From then on poetry went ahead of me, clearing my way into the world. Poetry was in my DNA.
#2 I became passionate about Jungian Psychology as an undergrad at Hampshire in '73 (first graduating class). Within about 5 years I had read and comprehended everything he wrote (his Collected Works) and was deep into analysis and shadow work (at 22) and my journey of individuation, making up for lost time.
#3 Thanks to my mother, I was always drawn to Native American spiritual practices, identifying with their close relationship to the ancestors, nature and the land. For example: It was easy for me to study geography in highschool while secretly embracing the idea that we are living on the back of a giant turtle. When I graduated from highschool with my low lottery number I applied for a conscientious objector draft deferment and traveled to the Navaho Reservation where I tutored Indians and wrote my manifesto, age 19.
#4 I lived in the streets in Santa Cruz, age 28, partly because I already felt homeless in my native land. Being literally homeless was my way of seeking balance and buying / stretching time. Living outside, one is off the clock.
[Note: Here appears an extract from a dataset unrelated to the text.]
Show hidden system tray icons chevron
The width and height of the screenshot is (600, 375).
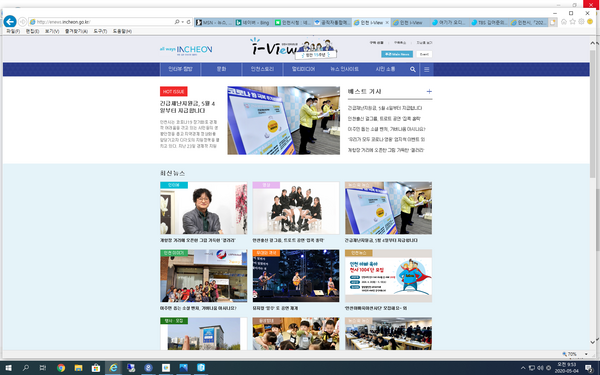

#5 In 1981 - 82 I self-published a book of poetry that was somewhat prophetic titled "The Blue Man". This was way before the all-male pop-group of the same name, popularized that tag. You probably aren't aware that Black Elk, in his 9-year-old world vision, did battle with the spirit of the Blue Man, a powerful spectral-archetype that has popped up periodically in visionary history and mythologies of both Eastern and Western cultures through the ages. As an archetype, it means slightly different things Age-to-Age. I was not aware of this when I wrote The Blue Man. It was simply an archetypal spirit that was haunting me in dreams and in waking visions - a worthy nemesis. In writing this book (these poems, age 29-30), I was, in a sense, taking on this archetypal spirit, via my poetic-persona. I had to, or I would have suffered a break-down.
The Blue Man for Black Elk was a spirit-manifestation of devastating drought. In my case it represented the extractive, rapacious, world-polluting, militaristic, Earth-exploiting, self-aggrandizing, soulless, insidiously rising surveillance state that was ascending in the guise of figure-heads like Reagan who served as the fathers of a new fully weaponized brand of capitalism that was granting itself a free pass to dominate the globe.